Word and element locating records
● ● ● ● ●

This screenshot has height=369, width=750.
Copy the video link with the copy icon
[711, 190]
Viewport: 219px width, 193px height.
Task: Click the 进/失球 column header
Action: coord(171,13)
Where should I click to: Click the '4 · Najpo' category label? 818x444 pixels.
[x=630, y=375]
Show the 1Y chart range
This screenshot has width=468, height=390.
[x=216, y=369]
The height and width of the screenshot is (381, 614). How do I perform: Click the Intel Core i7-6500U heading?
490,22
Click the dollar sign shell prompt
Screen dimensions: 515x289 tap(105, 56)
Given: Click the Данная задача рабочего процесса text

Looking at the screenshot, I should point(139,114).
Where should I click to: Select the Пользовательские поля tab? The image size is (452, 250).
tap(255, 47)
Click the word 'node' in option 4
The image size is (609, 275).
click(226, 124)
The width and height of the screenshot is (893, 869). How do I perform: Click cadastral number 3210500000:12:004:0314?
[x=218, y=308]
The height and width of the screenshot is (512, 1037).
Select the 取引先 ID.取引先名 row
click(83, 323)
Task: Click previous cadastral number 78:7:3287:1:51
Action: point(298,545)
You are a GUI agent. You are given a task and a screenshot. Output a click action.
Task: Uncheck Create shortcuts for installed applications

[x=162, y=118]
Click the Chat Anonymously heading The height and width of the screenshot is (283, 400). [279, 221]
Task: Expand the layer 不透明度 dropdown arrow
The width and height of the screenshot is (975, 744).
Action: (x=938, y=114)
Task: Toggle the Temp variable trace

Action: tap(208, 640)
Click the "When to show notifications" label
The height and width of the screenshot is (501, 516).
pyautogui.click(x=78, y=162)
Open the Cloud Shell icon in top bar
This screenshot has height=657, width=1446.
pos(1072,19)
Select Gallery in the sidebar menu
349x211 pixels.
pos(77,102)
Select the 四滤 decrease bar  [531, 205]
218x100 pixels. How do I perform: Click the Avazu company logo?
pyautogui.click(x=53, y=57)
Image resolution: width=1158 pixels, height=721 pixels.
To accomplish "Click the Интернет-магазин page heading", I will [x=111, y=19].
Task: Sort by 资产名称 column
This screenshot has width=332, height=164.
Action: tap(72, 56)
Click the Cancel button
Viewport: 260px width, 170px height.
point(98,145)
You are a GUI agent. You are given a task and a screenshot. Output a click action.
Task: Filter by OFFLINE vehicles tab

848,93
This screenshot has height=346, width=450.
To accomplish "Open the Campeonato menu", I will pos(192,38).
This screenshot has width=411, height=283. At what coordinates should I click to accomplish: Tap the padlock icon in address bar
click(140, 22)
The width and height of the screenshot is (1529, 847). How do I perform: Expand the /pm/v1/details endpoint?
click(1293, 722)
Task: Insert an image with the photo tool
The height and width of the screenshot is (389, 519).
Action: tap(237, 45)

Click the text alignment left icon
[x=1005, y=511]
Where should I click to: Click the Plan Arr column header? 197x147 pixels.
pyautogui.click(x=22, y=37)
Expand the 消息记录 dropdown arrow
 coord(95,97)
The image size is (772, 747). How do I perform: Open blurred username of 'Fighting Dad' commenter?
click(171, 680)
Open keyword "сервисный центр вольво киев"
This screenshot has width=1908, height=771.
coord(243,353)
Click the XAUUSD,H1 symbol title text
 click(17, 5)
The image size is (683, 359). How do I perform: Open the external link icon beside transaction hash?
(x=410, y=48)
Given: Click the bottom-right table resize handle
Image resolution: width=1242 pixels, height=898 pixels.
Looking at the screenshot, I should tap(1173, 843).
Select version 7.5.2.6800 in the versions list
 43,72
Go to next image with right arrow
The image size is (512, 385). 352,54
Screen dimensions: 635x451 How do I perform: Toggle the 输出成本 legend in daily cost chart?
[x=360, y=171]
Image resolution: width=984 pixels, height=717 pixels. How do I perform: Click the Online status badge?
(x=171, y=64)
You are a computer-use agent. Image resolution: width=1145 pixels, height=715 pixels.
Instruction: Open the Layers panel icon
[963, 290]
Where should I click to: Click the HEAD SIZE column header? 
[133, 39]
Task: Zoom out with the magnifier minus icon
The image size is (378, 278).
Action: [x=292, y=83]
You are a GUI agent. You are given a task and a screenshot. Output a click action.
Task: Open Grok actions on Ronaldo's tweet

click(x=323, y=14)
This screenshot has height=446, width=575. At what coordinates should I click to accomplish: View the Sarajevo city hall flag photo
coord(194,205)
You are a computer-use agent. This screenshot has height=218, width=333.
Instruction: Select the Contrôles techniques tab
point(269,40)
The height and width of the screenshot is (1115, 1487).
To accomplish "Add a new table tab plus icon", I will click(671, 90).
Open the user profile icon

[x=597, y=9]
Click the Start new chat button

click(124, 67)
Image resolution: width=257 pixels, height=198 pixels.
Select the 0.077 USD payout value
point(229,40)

● ● ● ● ●

■ **What you will do**: Gather every line of the records above that contains the word "coordinates", and copy each one out in full.

■ **Solution**:
This screenshot has width=411, height=283. At what coordinates should I click to accomplish: Tap the padlock icon in address bar
This screenshot has height=446, width=575. At what coordinates should I click to accomplish: View the Sarajevo city hall flag photo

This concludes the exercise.